(DATA LISTING)

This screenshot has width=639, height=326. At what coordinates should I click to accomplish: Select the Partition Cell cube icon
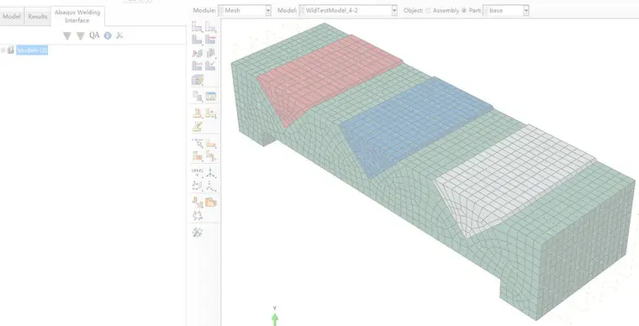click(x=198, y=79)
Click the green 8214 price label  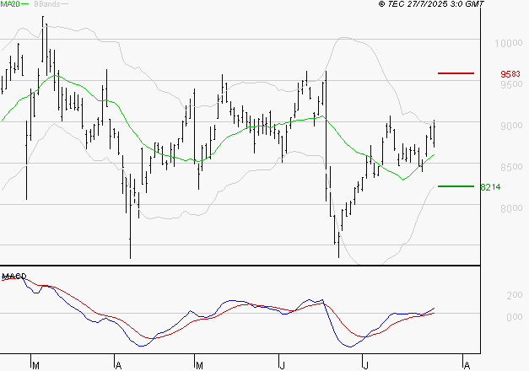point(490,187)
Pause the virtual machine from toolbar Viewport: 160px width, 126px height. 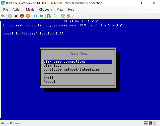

(End DATA LISTING)
(DATA LISTING)

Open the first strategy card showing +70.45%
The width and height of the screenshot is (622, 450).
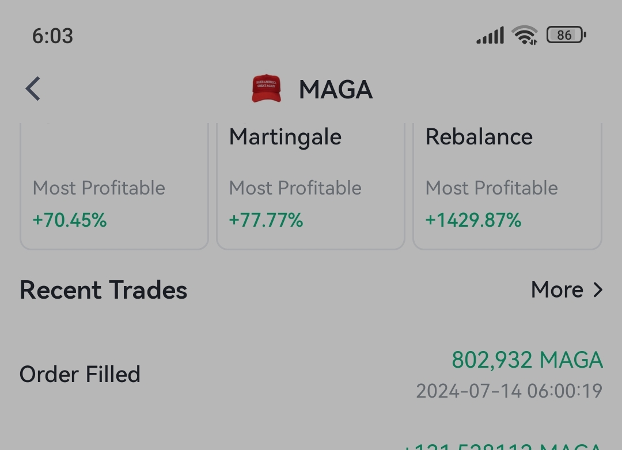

(End DATA LISTING)

### WHAT THE EXERCISE ASKS
The lines above, starting at the one with "Open the first strategy card showing +70.45%" and ending at the one with "The width and", are the only ones to return, exactly as written.

### EXERCISE RESPONSE
Open the first strategy card showing +70.45%
The width and height of the screenshot is (622, 450).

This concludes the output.